In the meantime, I wanted to pass on a link to this lovely article by Molly Ringwald from the New York Times, The Neverland Club. It's a very thoughtful perspective on her relationship with John Hughes.
Eventually, though, I felt that I needed to work with other people as well. I wanted to grow up, something I felt (rightly or wrongly) I couldn’t do while working with John. Sometimes I wonder if that was what he found so unforgivable. We were like the Darling children when they made the decision to leave Neverland. And John was Peter Pan, warning us that if we left we could never come back.
Ferris:Anything is peaceful from one thousand, three hundred and fifty-three feet.
Cameron: I think I see my dad.
One of the pleasures of growing up with a film is that as you mature, your appreciation for it can also mature. You see new things, appreciate new moments, connect to it emotionally in a different way. For me, nothing encapsulates that experience more than Ferris Bueller's Day Off. I can distinctly remember a time when I found Ferris' synthesizer, the one that emits puking sounds, to be hilarious. A little later I found myself enthralled by the fantasy of Ferris' wild adventure during his day off from school.

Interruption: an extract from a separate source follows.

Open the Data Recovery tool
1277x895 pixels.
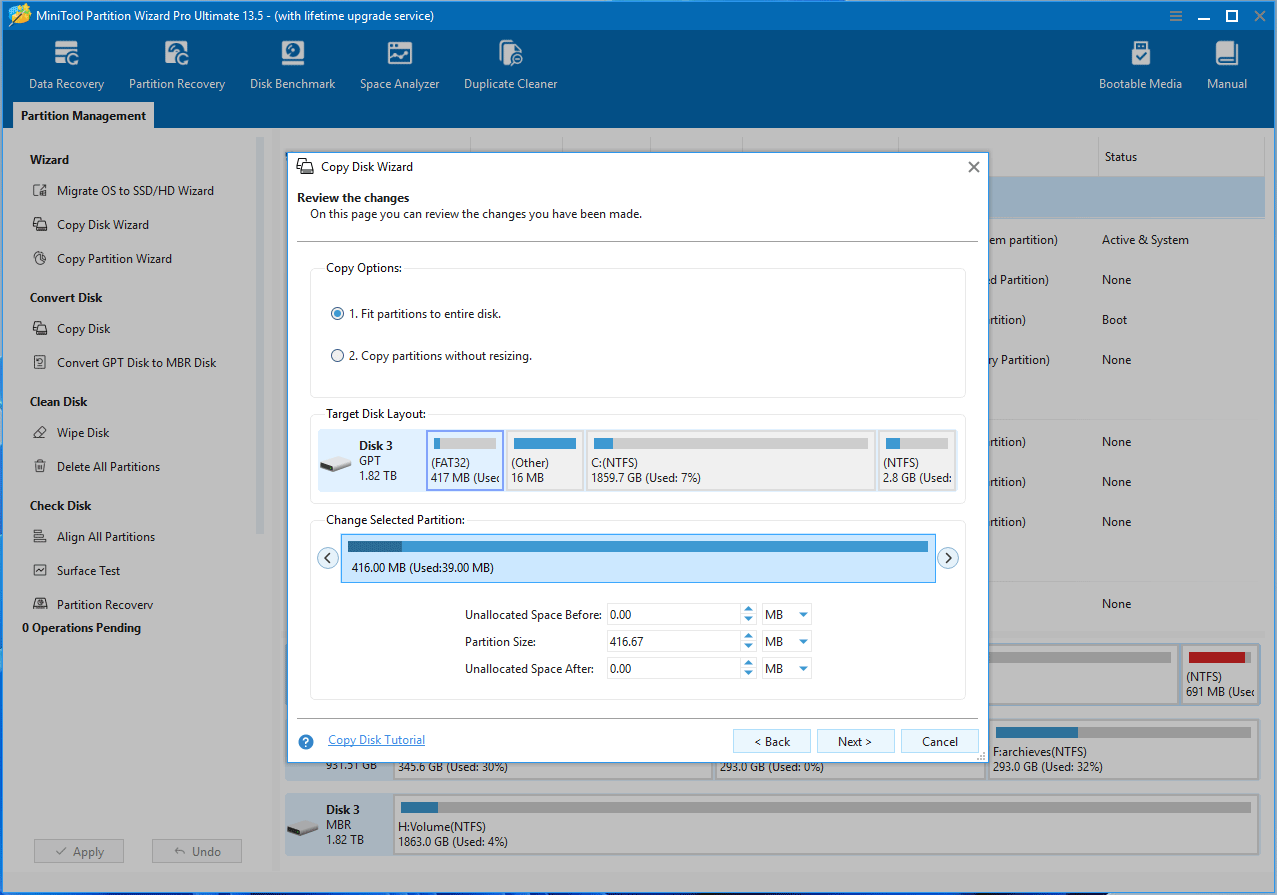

But it wasn't until my adulthood that I realized that it wasn't only Ferris who really made me love the film. It was Cameron Frye.
If you have no idea who I'm talking about, you probably haven't seen Ferris Bueller's Day Off.(And shame on you! Dude, it's on TV all the time!) Cameron is Ferris' best friend, and as Ferris so eloquently describes him, he's a little uptight: "Pardon my French, but Cameron is so tight that if you stuck a lump of coal up his ass, in two weeks you'd have a diamond."
The heart of Cameron's problem isn't particularly novel - his absent parents are cold and distant, and his father seems to care more about his car than he does about his son - but instead of the film exploiting his anxiety purely for chuckles, it fleshes him out and treats him with compassion. The film allows Cameron to flip out, break down, and eventually break out. And in the end, it's not Ferris who makes the hero's journey, it's Cameron.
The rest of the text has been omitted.